In 1988, John Gribbin, a scientist, proposed that adding iron to the ocean could help reduce climate change. Later that year, John Martin famously said at Woods Hole Oceanographic Institution, "Give me a half a tanker of iron and I will give you an ice age." This statement inspired years of research into the topic.
Studies showed that iron shortages limited ocean productivity and could affect climate change. Strong support for Martin’s theory came in 1991 after Mount Pinatubo, a volcano in the Philippines, erupted. Environmental scientist Andrew Watson analyzed data from the event and found that the eruption released about 40,000 tons of iron dust into the world’s oceans. This event was followed by a noticeable drop in global atmospheric carbon dioxide levels and a rise in oxygen levels.
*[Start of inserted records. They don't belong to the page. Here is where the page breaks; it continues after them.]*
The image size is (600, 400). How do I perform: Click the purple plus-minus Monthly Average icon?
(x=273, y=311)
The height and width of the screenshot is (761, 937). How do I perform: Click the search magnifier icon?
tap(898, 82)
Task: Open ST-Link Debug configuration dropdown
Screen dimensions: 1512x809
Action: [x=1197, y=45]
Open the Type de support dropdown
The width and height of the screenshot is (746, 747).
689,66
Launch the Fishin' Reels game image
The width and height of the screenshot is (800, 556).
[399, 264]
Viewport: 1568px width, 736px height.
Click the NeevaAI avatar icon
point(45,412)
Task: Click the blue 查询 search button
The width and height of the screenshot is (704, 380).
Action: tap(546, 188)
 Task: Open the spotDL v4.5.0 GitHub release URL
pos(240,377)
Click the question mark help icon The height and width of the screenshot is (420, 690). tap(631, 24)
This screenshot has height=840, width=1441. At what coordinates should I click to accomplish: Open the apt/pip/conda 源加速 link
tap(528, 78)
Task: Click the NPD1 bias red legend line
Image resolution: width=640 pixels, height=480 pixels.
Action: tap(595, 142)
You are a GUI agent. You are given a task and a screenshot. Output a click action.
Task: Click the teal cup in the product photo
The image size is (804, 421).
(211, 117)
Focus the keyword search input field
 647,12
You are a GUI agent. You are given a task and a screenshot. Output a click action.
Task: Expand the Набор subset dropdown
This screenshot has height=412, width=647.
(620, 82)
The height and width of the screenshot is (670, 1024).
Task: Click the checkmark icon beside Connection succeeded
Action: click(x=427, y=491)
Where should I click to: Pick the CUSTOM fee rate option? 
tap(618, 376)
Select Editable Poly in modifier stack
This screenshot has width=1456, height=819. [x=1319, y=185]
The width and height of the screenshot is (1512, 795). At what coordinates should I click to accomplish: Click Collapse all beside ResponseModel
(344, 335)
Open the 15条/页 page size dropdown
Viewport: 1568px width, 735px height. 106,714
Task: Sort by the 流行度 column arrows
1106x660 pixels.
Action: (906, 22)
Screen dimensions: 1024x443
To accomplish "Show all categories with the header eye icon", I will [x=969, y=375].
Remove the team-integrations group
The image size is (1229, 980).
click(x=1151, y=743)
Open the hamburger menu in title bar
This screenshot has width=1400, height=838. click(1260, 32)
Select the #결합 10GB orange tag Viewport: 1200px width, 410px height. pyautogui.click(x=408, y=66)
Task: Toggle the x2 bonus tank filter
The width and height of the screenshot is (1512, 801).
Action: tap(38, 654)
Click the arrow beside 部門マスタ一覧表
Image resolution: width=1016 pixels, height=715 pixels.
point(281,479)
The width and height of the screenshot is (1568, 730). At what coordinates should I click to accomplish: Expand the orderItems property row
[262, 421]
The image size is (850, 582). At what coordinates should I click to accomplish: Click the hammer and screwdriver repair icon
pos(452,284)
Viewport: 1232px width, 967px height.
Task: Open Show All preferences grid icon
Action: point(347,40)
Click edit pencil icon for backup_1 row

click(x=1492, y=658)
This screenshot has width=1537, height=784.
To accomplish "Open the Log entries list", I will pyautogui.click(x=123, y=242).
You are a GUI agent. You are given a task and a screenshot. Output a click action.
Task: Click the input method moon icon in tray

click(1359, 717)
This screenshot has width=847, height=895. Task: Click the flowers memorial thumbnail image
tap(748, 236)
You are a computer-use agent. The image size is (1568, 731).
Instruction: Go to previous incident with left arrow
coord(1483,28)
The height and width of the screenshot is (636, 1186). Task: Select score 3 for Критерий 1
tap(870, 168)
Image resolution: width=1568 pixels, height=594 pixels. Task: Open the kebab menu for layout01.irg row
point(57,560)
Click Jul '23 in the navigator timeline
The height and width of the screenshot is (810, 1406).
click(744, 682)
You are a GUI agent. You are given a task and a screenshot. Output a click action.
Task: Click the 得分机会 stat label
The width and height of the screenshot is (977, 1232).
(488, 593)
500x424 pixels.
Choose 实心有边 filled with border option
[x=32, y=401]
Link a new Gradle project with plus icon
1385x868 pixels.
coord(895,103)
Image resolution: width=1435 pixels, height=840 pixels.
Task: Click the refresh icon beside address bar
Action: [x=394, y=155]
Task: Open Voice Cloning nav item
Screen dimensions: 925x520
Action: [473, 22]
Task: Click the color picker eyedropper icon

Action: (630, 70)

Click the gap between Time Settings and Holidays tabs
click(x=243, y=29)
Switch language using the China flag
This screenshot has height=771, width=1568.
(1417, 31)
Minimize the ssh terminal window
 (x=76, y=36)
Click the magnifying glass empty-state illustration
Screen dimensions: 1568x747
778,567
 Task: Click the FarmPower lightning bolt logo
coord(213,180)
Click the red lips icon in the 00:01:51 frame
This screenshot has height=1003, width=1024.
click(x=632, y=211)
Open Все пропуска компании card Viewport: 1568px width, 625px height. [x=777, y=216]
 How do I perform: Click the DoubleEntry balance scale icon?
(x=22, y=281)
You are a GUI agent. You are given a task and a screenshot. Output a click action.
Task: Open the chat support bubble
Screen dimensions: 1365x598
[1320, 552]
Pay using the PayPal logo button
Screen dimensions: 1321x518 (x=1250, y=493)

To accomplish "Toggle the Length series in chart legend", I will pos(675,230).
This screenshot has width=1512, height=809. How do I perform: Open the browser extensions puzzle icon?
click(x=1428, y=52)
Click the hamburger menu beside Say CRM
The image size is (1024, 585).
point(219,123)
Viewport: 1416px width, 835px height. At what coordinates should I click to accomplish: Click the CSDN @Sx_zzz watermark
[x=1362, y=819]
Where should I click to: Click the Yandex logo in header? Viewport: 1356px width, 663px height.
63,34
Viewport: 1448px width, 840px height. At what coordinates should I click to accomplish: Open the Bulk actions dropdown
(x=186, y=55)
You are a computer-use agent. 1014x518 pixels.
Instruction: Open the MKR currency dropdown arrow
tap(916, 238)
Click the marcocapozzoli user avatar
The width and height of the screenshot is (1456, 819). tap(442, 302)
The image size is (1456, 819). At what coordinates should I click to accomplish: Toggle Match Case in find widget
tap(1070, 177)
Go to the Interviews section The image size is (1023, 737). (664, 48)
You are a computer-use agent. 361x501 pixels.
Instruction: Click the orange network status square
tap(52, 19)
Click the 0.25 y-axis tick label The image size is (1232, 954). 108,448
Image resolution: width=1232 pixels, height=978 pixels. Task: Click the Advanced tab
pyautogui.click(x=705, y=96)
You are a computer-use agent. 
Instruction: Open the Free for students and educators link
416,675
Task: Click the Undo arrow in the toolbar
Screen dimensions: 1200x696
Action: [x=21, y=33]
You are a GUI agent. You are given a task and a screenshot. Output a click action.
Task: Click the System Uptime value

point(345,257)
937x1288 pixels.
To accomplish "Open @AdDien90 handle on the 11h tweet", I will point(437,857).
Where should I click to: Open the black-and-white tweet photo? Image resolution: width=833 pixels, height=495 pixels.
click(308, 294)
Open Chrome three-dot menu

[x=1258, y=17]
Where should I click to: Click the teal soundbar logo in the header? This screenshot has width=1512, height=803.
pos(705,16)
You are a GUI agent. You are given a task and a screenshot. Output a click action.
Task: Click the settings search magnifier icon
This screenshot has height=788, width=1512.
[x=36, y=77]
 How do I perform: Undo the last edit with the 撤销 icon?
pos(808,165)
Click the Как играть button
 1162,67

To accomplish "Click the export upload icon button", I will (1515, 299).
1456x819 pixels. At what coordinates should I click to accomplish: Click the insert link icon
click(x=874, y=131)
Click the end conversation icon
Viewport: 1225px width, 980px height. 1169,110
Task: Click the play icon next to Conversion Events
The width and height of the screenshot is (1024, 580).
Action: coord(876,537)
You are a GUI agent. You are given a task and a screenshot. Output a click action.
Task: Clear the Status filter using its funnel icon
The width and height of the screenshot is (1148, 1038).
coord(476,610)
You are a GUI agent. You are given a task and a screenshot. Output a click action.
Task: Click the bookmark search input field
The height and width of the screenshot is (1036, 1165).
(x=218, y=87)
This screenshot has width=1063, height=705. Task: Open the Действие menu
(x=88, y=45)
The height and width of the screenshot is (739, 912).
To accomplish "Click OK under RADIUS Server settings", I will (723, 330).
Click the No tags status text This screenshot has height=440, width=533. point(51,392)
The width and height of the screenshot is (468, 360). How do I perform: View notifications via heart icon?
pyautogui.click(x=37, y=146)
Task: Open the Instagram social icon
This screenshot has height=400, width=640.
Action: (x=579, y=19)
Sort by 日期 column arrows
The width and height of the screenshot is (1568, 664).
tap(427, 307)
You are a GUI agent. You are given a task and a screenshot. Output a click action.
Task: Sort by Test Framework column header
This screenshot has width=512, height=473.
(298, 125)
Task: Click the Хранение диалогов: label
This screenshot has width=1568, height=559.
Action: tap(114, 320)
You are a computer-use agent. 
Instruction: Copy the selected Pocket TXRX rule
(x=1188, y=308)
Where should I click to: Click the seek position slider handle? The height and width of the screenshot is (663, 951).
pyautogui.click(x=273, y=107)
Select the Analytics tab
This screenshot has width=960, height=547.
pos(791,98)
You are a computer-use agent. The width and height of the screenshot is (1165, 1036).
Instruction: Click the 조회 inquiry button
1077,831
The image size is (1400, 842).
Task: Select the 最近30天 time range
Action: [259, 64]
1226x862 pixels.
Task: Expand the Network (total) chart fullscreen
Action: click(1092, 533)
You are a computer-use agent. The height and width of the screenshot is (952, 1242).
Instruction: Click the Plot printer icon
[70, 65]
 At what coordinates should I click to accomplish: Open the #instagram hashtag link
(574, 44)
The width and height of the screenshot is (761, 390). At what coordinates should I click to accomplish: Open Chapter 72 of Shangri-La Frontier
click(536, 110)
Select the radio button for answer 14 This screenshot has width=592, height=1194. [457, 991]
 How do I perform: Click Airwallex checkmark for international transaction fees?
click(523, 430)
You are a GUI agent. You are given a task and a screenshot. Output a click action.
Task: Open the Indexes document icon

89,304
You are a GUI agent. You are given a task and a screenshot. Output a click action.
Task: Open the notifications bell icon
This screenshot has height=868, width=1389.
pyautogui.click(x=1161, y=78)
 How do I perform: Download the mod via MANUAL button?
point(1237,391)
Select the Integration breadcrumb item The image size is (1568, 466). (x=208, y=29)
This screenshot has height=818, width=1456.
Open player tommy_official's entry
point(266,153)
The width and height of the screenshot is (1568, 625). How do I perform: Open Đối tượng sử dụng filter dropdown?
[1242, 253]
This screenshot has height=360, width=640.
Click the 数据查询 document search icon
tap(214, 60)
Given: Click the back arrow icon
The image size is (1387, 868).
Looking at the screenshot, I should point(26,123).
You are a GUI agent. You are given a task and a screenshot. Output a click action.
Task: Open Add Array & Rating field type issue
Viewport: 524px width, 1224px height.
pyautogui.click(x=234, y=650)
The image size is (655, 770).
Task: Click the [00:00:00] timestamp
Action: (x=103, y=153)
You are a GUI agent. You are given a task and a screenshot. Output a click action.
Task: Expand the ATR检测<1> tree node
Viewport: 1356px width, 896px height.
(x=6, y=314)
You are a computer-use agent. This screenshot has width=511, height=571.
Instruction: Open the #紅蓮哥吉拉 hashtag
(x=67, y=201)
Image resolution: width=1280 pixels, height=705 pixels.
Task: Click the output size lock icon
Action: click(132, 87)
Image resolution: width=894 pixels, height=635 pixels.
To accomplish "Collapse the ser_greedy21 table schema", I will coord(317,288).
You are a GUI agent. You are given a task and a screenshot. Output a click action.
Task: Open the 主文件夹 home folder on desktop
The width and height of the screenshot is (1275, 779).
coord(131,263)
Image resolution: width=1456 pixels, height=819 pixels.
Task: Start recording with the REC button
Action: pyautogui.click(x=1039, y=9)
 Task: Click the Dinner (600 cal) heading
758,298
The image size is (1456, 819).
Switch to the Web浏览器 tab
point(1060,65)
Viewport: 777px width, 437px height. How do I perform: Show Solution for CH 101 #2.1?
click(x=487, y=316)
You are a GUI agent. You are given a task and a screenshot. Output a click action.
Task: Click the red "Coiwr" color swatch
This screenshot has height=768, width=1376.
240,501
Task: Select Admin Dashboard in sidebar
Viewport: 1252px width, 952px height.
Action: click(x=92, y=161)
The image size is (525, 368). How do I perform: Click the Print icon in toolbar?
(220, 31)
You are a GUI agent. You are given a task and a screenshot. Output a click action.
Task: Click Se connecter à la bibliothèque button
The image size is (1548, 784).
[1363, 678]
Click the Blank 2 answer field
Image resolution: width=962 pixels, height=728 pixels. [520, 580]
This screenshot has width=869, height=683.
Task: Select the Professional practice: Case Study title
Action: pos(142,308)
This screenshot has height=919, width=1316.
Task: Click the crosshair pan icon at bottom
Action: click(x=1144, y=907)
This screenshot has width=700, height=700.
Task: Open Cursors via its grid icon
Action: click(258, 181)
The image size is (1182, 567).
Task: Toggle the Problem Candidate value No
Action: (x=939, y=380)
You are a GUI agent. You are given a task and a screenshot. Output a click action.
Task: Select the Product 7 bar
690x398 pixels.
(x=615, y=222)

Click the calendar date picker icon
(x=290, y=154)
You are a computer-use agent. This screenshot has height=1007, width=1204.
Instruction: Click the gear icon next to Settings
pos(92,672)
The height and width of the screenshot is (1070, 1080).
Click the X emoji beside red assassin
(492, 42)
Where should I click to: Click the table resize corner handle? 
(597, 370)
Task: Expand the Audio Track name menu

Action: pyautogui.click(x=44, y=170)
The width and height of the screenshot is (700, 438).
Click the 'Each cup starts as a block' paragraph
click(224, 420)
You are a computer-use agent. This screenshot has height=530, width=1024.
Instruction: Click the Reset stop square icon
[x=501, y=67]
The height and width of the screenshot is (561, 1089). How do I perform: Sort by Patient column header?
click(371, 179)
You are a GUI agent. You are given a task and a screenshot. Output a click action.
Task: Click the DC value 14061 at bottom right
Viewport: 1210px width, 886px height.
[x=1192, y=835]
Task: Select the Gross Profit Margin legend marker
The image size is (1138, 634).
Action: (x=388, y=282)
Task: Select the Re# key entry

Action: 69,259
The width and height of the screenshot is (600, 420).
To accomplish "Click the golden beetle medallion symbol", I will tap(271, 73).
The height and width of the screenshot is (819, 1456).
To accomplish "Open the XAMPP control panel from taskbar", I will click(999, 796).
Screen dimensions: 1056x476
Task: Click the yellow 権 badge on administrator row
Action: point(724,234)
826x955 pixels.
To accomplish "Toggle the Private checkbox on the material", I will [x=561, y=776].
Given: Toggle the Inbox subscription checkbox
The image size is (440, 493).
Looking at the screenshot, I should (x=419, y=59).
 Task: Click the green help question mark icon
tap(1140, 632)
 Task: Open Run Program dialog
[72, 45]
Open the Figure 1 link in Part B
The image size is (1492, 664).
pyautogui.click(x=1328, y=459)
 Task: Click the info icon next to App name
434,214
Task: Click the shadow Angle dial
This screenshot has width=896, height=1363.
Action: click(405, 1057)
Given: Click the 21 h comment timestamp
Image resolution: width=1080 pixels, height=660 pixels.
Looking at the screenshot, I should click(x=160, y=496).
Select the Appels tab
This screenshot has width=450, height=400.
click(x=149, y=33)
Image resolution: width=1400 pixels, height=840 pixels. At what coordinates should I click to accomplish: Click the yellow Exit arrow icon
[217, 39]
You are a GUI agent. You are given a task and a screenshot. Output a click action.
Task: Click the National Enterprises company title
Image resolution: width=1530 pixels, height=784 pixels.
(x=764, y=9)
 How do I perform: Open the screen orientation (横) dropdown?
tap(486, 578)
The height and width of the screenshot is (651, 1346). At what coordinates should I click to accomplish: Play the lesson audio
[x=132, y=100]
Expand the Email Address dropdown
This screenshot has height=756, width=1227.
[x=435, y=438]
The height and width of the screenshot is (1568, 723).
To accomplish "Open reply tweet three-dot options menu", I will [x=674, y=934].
In 2008, the London Dumping Convention created a non-binding resolution (LC-LP.1(2008)) about ocean fertilization. It stated that activities involving ocean fertilization, except for scientific research, should be avoided as they conflict with the goals of the Convention. In 2010, the Contracting Parties to the Convention adopted an Assessment Framework for Scientific Research Involving Ocean Fertilization (LC-LP.2(2010)) to regulate waste dumping at sea.
Since the 1990s, multiple research teams, labs, and companies have tested ocean fertilization. In 1993, thirteen research groups conducted trials showing that adding iron to the ocean can stimulate phytoplankton growth. However, debates continue about whether this method effectively reduces atmospheric carbon dioxide and its effects on ocean ecosystems. Ocean trials of iron fertilization occurred in 2009 in the South Atlantic (LOHAFEX project) and in July 2012 in the North Pacific near British Columbia, Canada (Haida Salmon Restoration Corporation project).